Il fratello di Nainggolan parla dell’interista in un’intervista rilasciata a un quotidiano belga

Chiusura di 2018 da dimenticare per Radja Nainggolan. Il centrocampista belga è finito nell’occhio del ciclone, prima il ritardo in allenamento costatogli la sospensione da parte dell’Inter e l’esclusione nel match contro il Napoli, poi il presunto audio circolato sui social in cui parla delle difficoltà milanesi e dell’idea di un ritorno a Roma. A fare il punto sul momento del Ninja, ci ha pensato il fratellastro Manuel, molto preoccupato per le sorti di Radja.

Manuel Nainggolan parla delle difficoltà di Radja

Intervenuto ai microfoni del quotidiano belga Het Laatste Nieuws, Manuel Nainggolan, fratellastro del centrocampista dell’Inter ha parlato del suo momento no. Una situazione che potrebbe dipendere da problemi familiari: “Cosa succede a Radja? Non lo so. Io provo a chiamarlo, ma lui non risponde. Temo che ci siano alcuni problemi familiari a casa. Lui non mi ascolta. La gente dice che devo essere molto più severo con lui, ma è come se le mie parole avessero perso ogni effetto su di lui. Ha giocato con questo tipo di problemi per tutta la sua carriera”.

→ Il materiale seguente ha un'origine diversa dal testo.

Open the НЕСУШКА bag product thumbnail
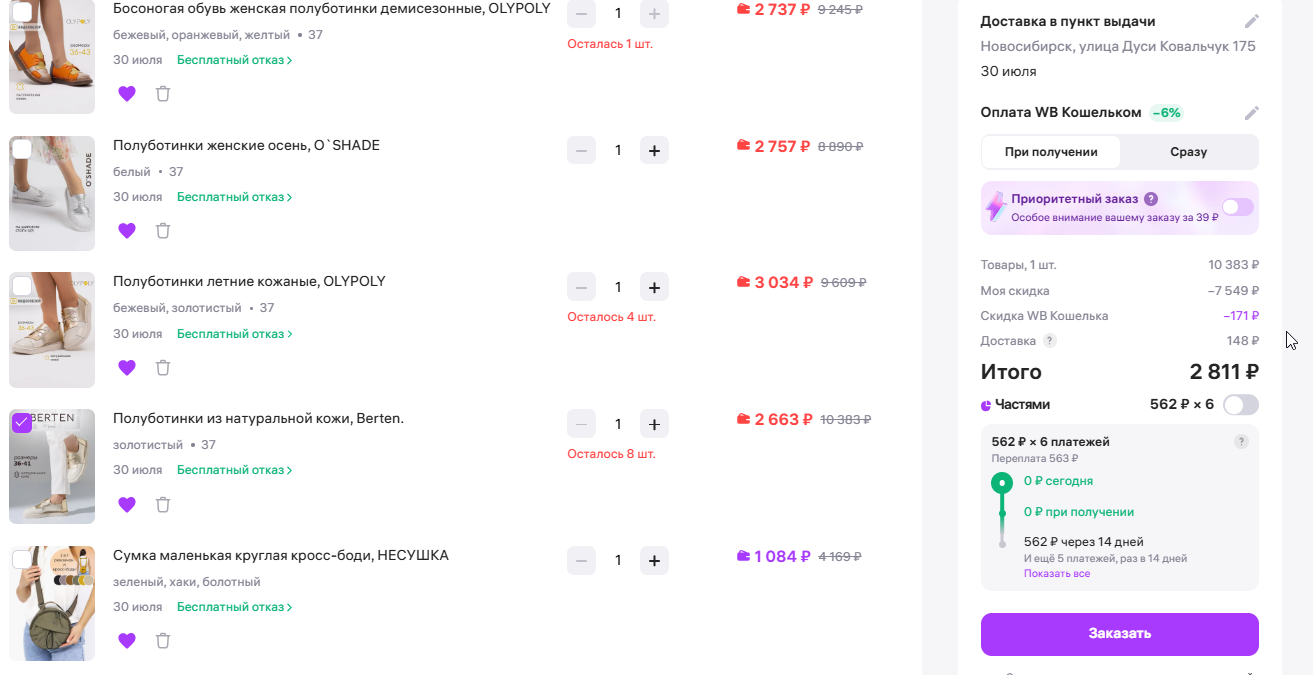Viewport: 1313px width, 675px height. coord(52,603)
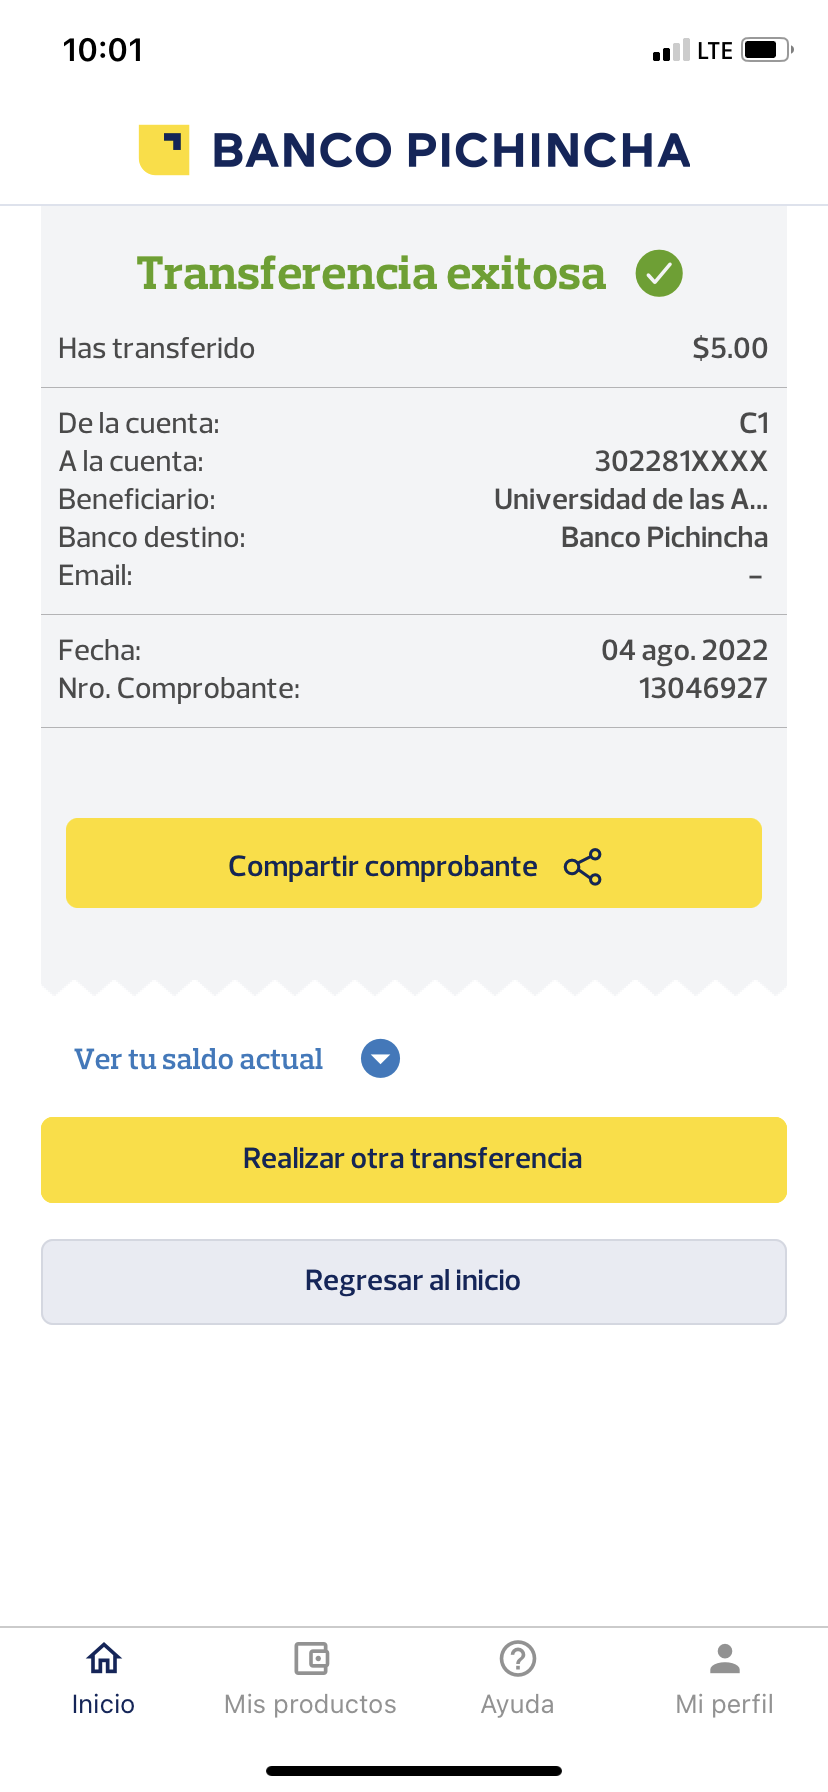Click the green success checkmark icon

pos(659,273)
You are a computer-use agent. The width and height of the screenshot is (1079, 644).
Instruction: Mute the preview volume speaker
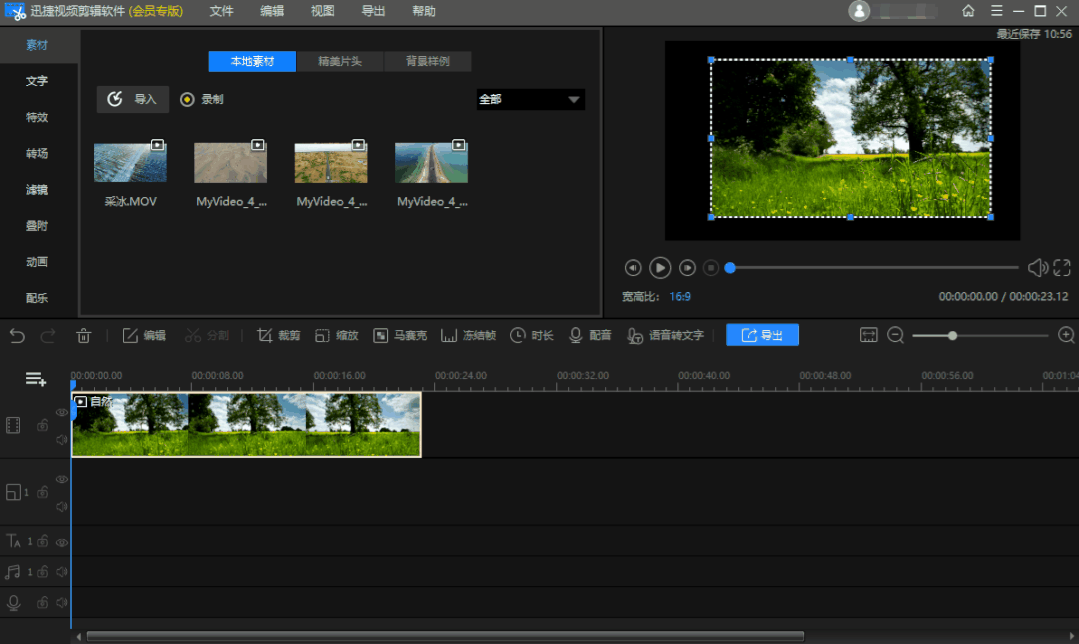[1038, 268]
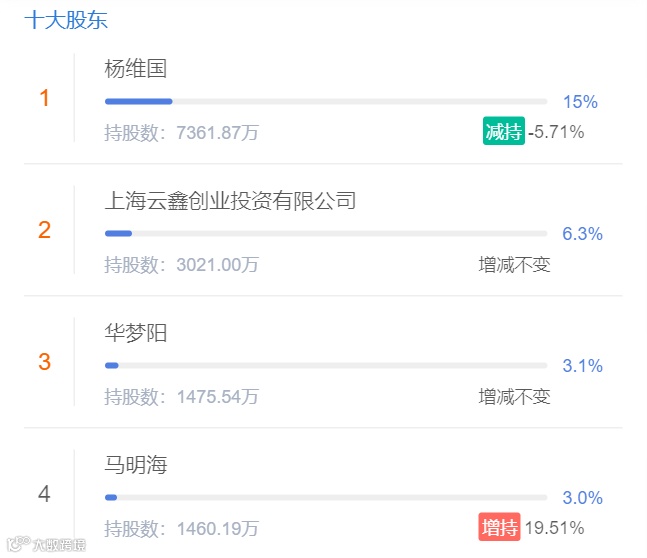
Task: Click the green 减持 badge
Action: [504, 131]
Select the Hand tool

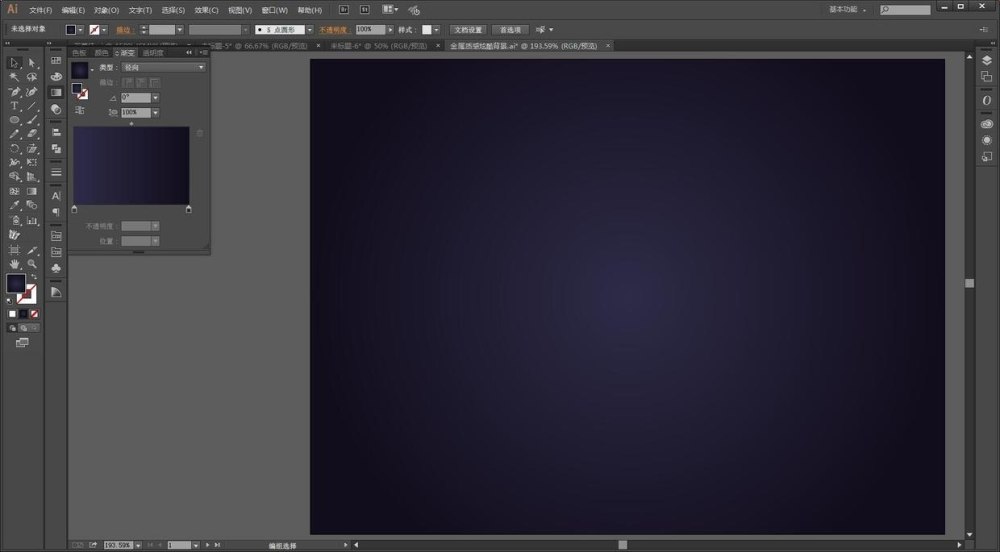[14, 264]
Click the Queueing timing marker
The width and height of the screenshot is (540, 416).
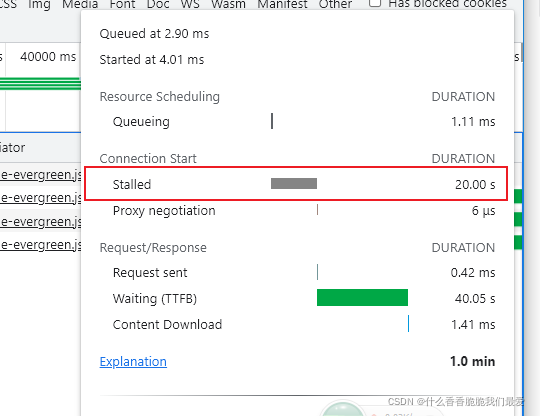(272, 121)
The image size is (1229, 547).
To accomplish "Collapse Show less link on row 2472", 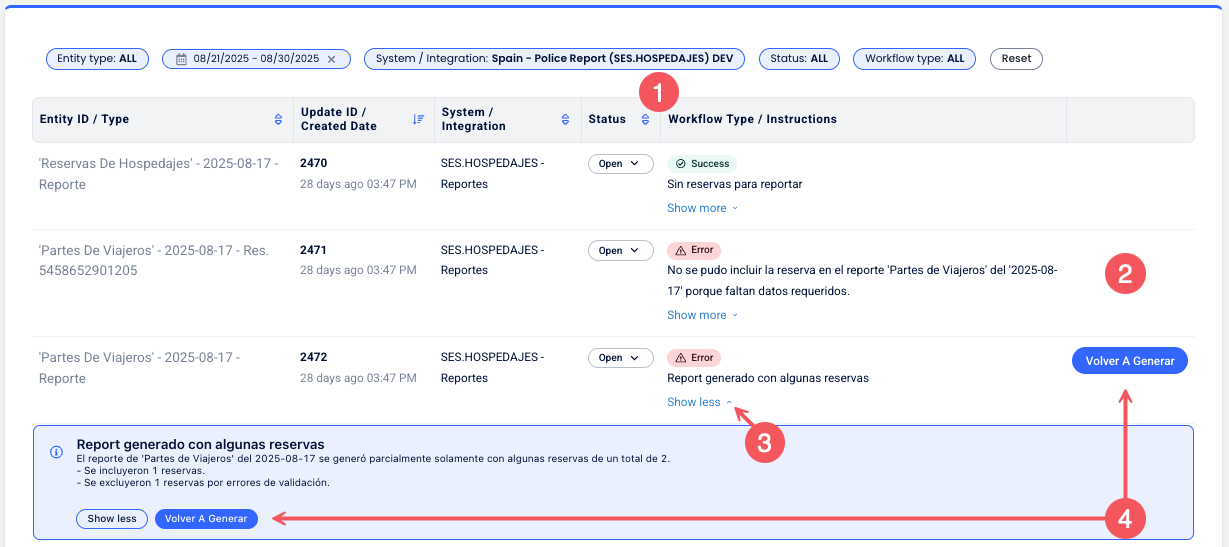I will [699, 402].
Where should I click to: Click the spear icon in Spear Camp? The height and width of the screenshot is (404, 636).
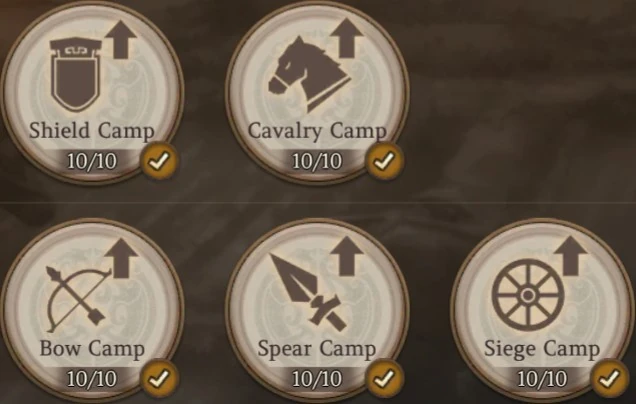[x=308, y=293]
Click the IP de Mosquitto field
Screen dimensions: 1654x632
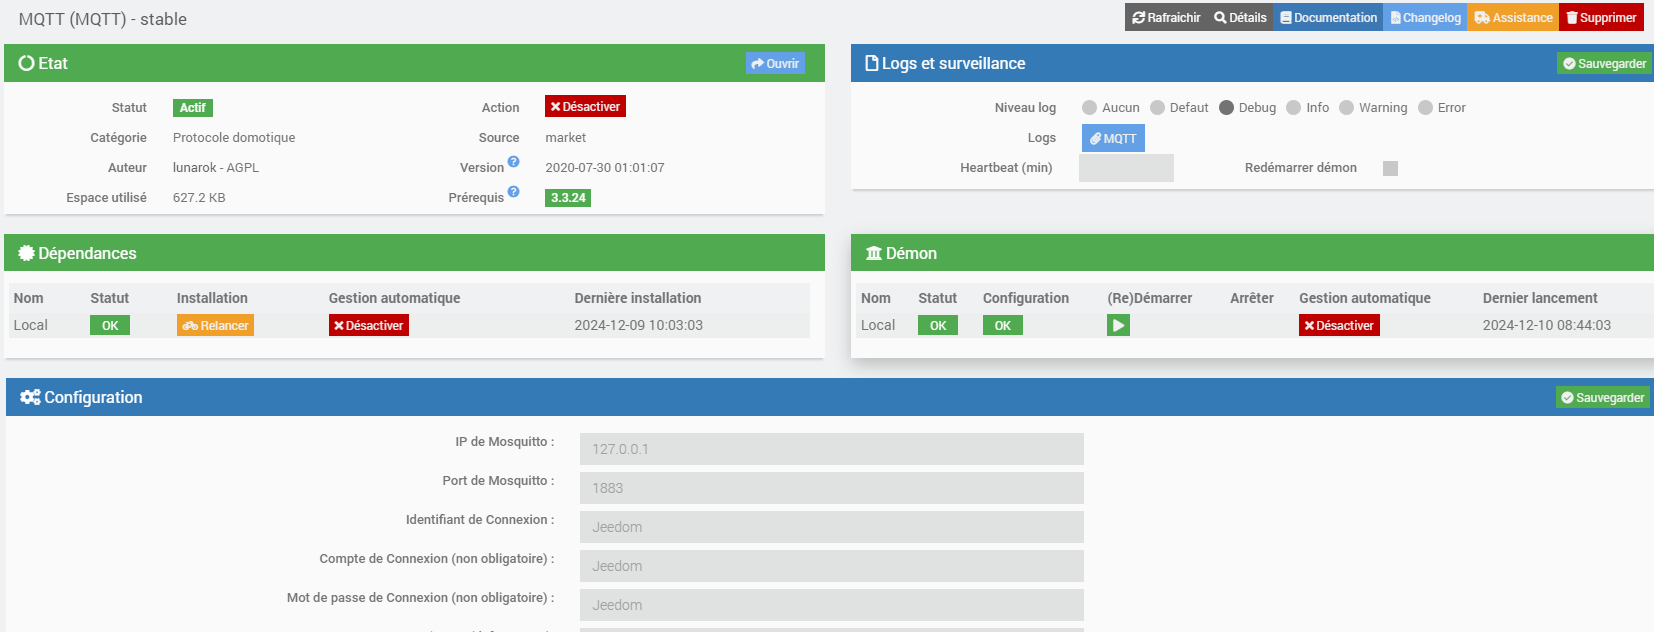coord(831,449)
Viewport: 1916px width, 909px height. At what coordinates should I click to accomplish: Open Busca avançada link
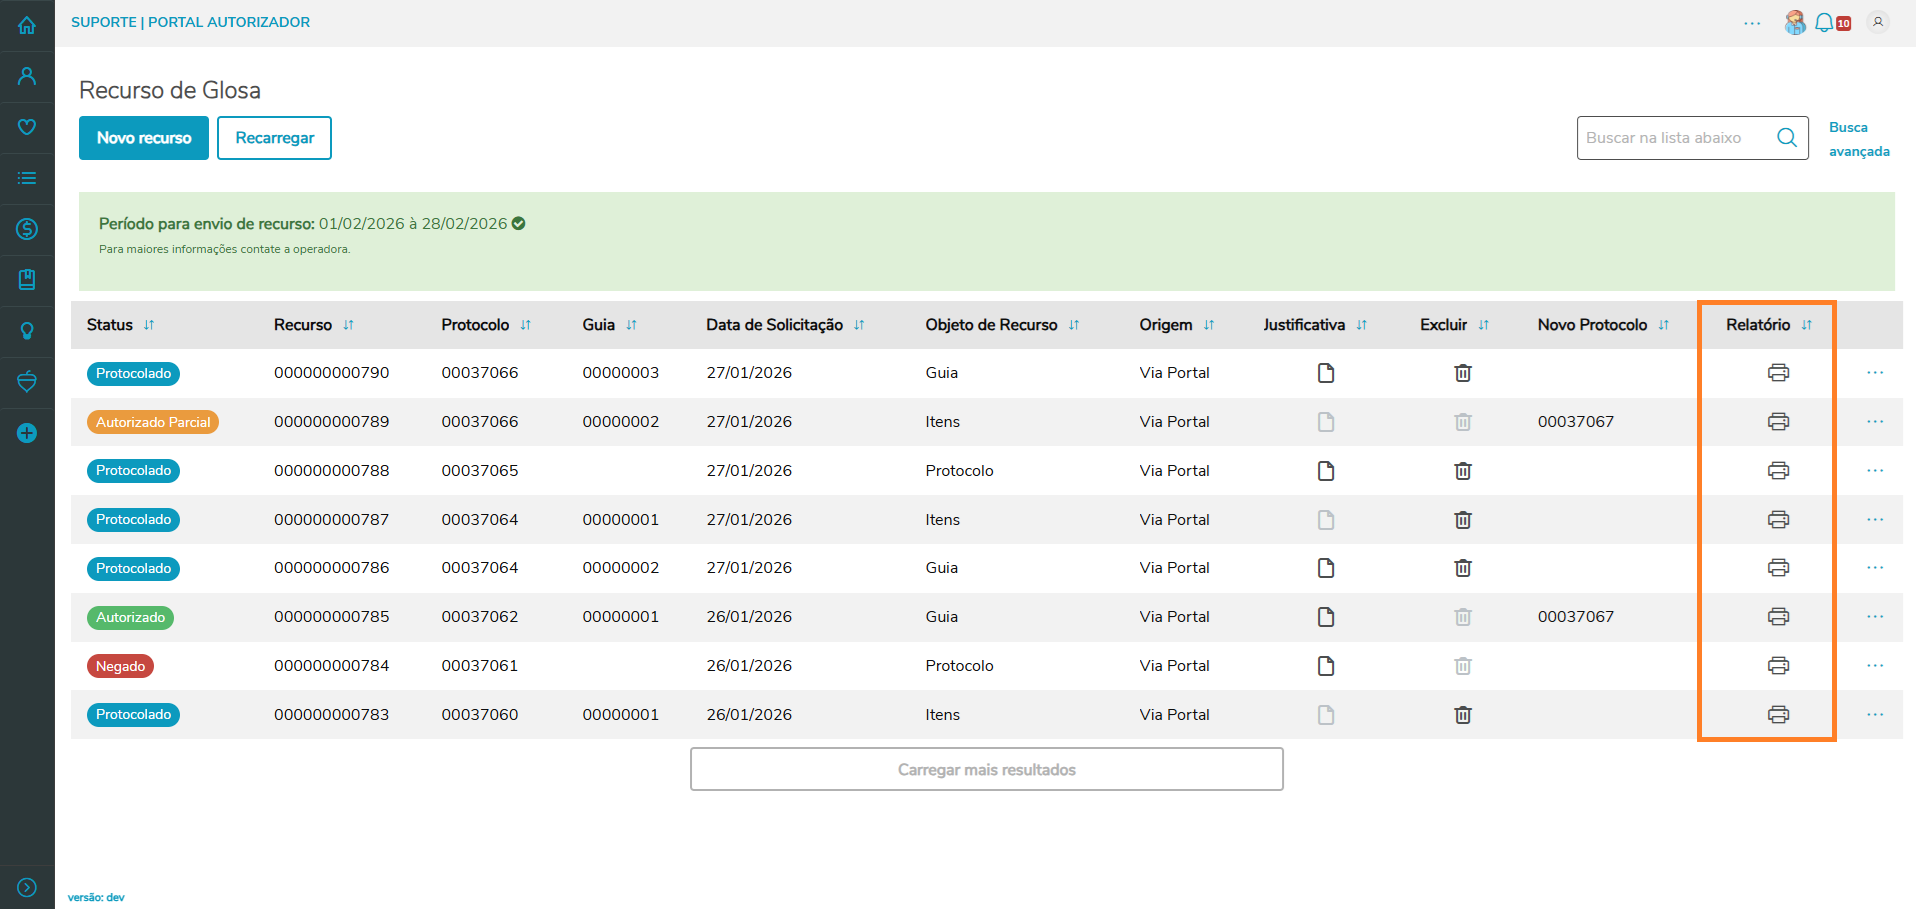1858,139
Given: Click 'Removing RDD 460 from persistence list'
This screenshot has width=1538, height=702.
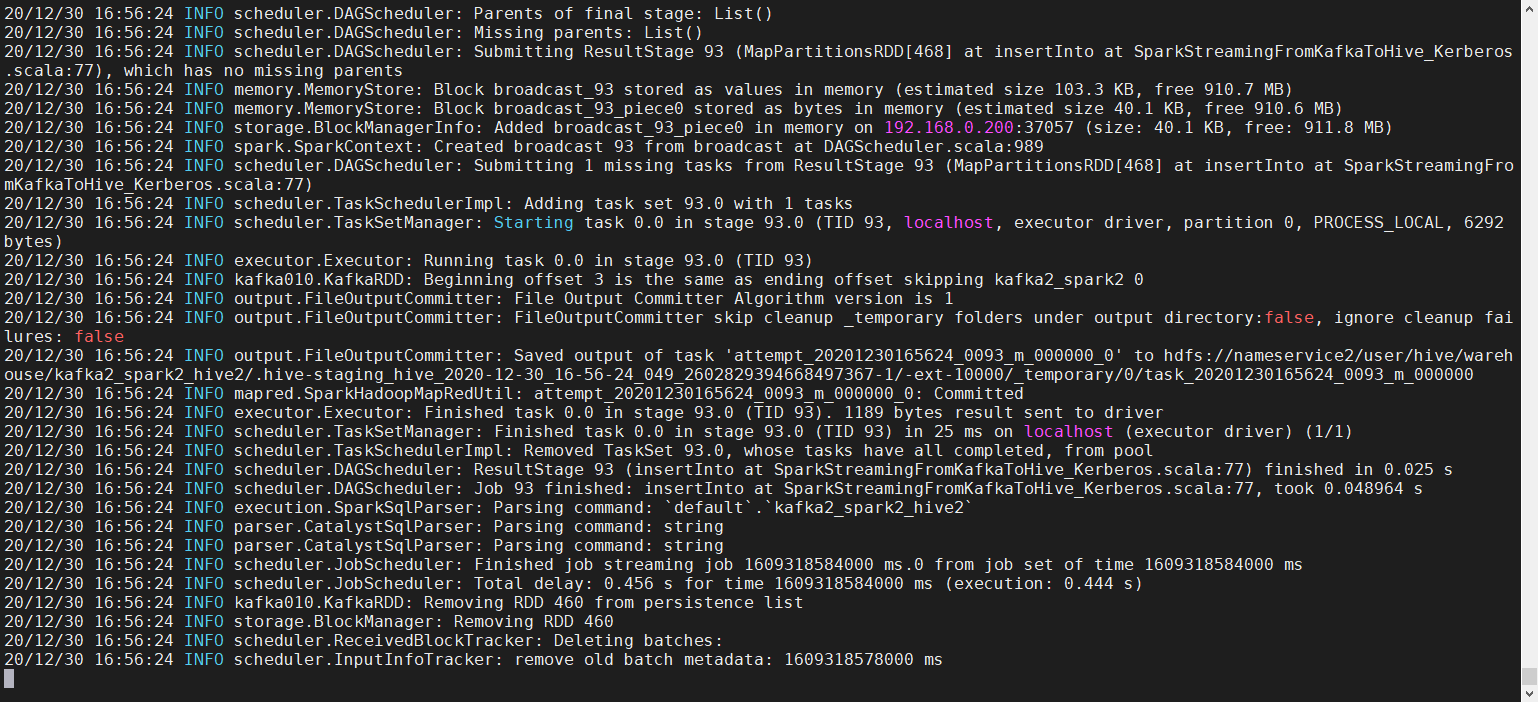Looking at the screenshot, I should click(614, 603).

Uno psicologo per Radja Nainggolan

Spalletti dopo il successo di Empoli ha definito Radja Nainggolan un “ragazzo sensibile”, che deve fare i conti però con troppe “distrazioni”. Una situazione confermata dunque anche da Manuel che ha parlato anche della possibilità di affiancargli uno psicologo: “Uno psicologo o un consulente sarebbe d’aiuto? Forse per una settimana. Poi Radja cade nelle sue vecchie abitudini, purtroppo è stata tutta la sua vita”.

Radja Nainggolan ha sprecato molte delle sue potenzialità secondo il fratellastro

Quello che è certo per il fratellastro di Nainggolan, è che il centrocampista ha fatto vedere solo una parte delle sue potenzialità. Una carriera dunque pesantemente condizionata, anche in nazionale con Manuel Nainggolan che punta il dito anche contro il ct Martinez: “Penso che stia realizzando meno della metà di quanto potrebbe dare con il talento che ha. Nazionale? La mia opinione su questo non è cambiata. Roberto Martinez avrebbe dovuto portarlo con sé sempre, perché se sei un grande allenatore, devi essere in grado di gestire un personaggio come Radja”.